When managers gain clarity about roles and their intended outcomes, this clarity naturally flows through the entire talent acquisition process. They talk with candidates and manage employee performance differently.
Once there’s been a mindset shift, technology becomes the enabler. It creates bandwidth for consultative activities, deeper strategic conversations, and more thorough candidate assessment.
It takes courage to share what managers need to hear, not just what they want to hear. So, a new set of advanced skills will also be required:
Strategic Business Acumen: Understand business operations, financial models, market dynamics, and customer needs to connect role design to strategy.
Consulting Skills: Challenge assumptions, ask probing questions, and guide better talent decisions as a trusted advisor.
Systems Thinking: Recognize how talent decisions interconnect; how role changes affect hiring, development, engagement, and retention.
Relationship Building: Cultivate trust and influence as technology handles transactions, making human connections the differentiator.
Proactively Driving Technology Selection
Armed with a new mindset, TA pros can become more proactive and strategic about technology adoption. Clear role design transforms technology selection from a features comparison to an outcome-driven discussion:
More Reactive: “We need an AI screening tool (because our competitors have one).”
More Proactive: “Each role in our company has a connection to our business strategy, and objective measures of success. Now we need a technology that identifies candidates with Y capabilities and Z experiences.”
This approach positions talent professionals to lead technology conversations. By grounding technology selection in role design, talent professionals become strategic advisors who articulate exactly why certain tools create value. That’s the ROI part of the conversation.
Executive Alignment: Creating the Foundation
This shift requires alignment from the Chief People Officer and CEO as well. Organizations must prepare for fewer but higher-level talent acquisition professionals. As AI handles transactional work, remaining team members must deliver higher-value contributions. Organizations need to be ready to invest – not just in technology – but in advanced level skill development for talent professionals. This combination of elevated strategic value plus technology-created bandwidth produces the ROI.
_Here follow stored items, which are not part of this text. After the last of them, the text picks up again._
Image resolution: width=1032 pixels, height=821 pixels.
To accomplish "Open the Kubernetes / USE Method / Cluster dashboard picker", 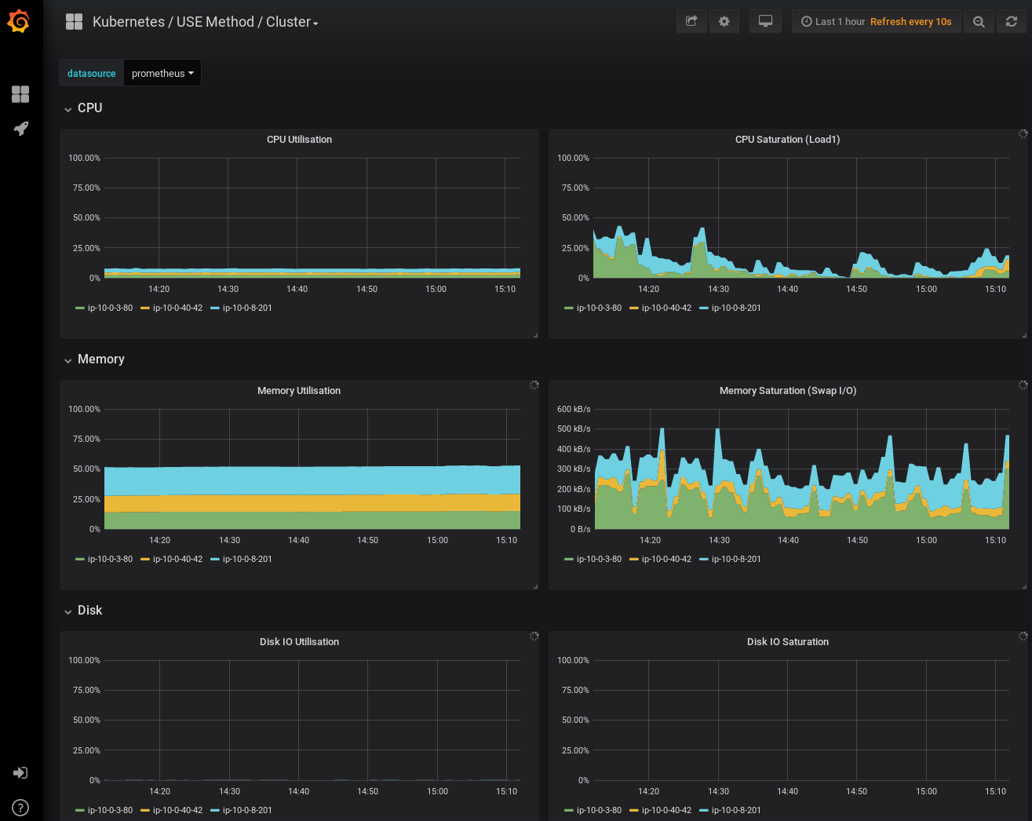I will click(206, 22).
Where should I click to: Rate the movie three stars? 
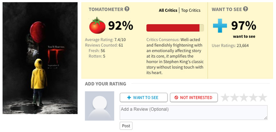coord(244,97)
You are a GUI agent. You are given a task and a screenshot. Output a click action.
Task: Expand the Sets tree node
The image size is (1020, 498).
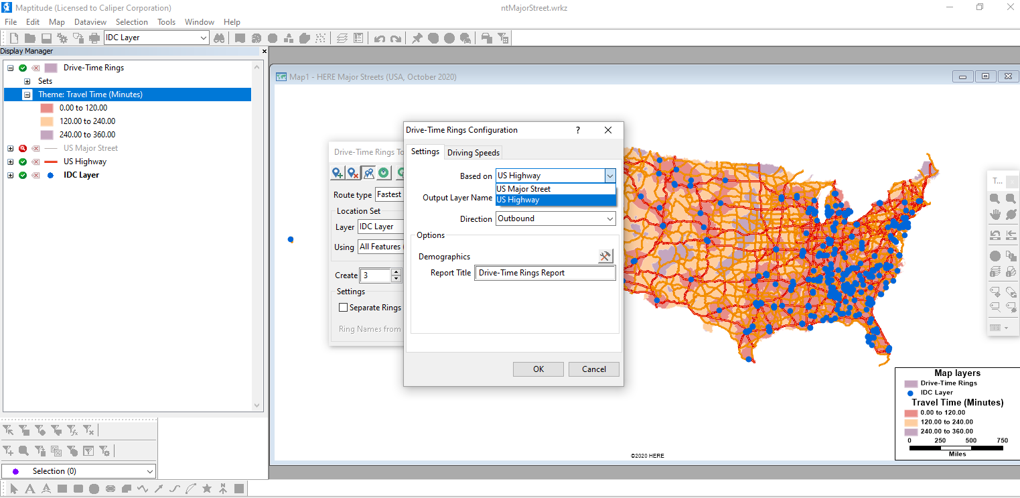(27, 81)
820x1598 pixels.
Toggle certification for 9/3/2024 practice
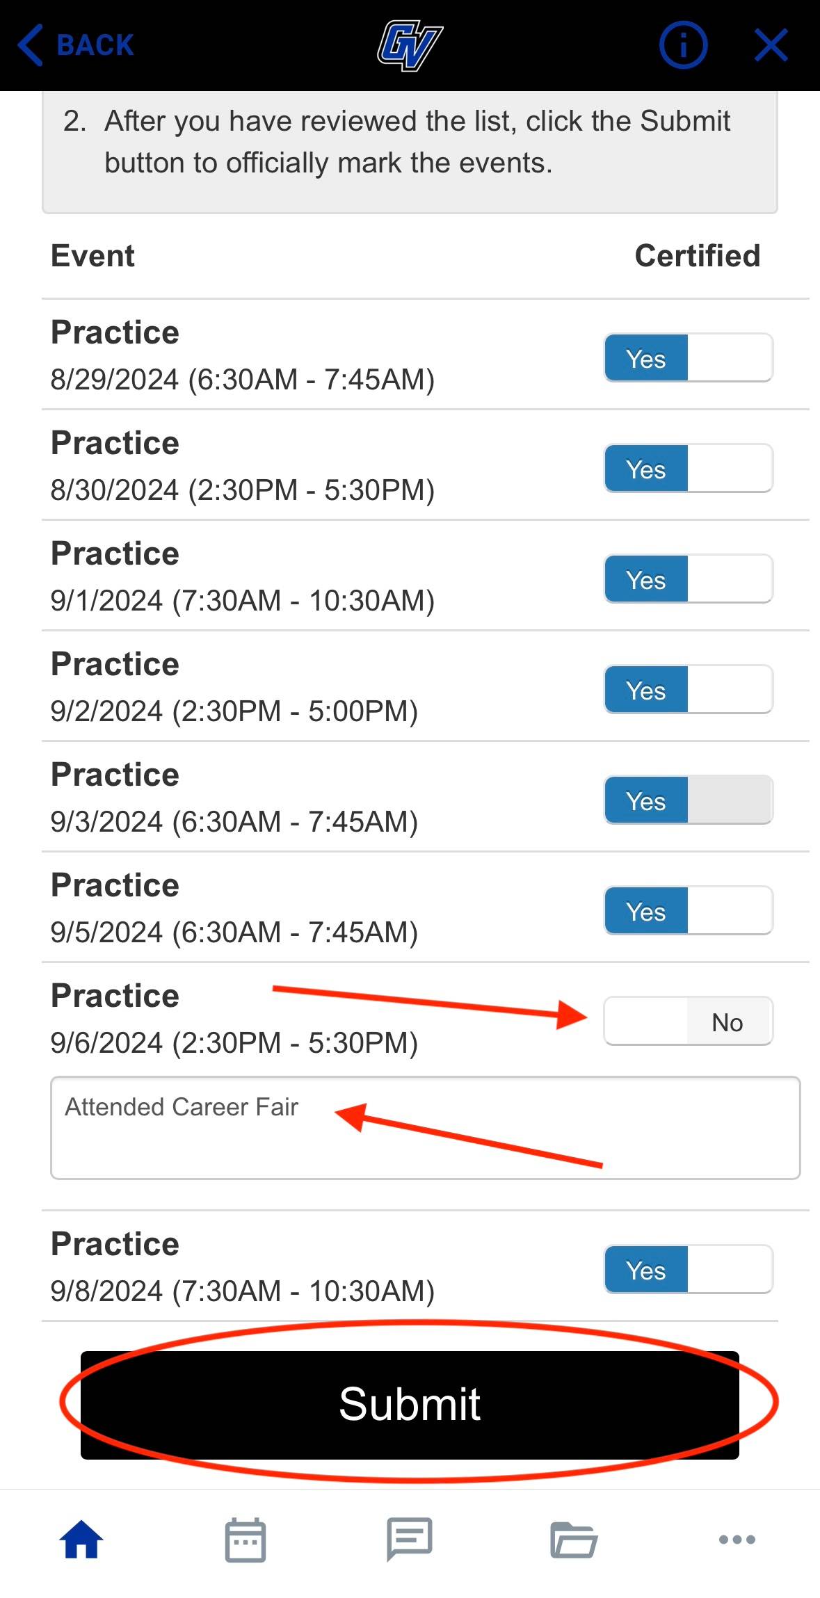pos(688,800)
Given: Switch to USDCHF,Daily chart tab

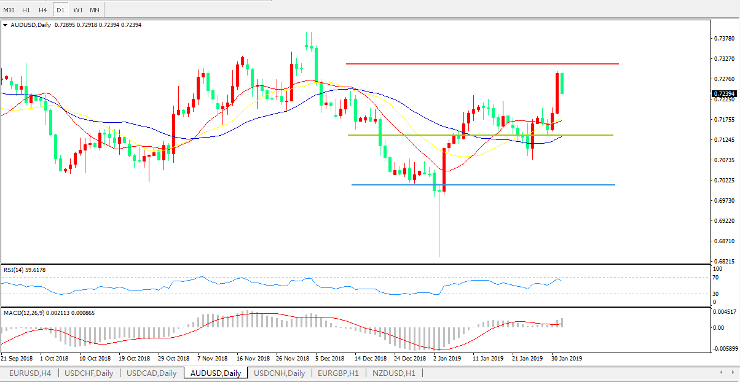Looking at the screenshot, I should click(x=89, y=373).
Conclusion: Adapt Thinking, Don’t Just Adopt Tools
Technology is important. It creates bandwidth. But we create value. Proactively staying relevant during periods of rapid change is about mindset. Start by rethinking role design: How can you help managers align hires with business outcomes? Tomorrow’s talent leaders won’t just be divided by who adopts AI, but by who fundamentally rethinks their value proposition. By helping managers design roles that connect directly to business results, we transform how we select candidates, engage employees, and ultimately, how we choose the technologies that we need to help us.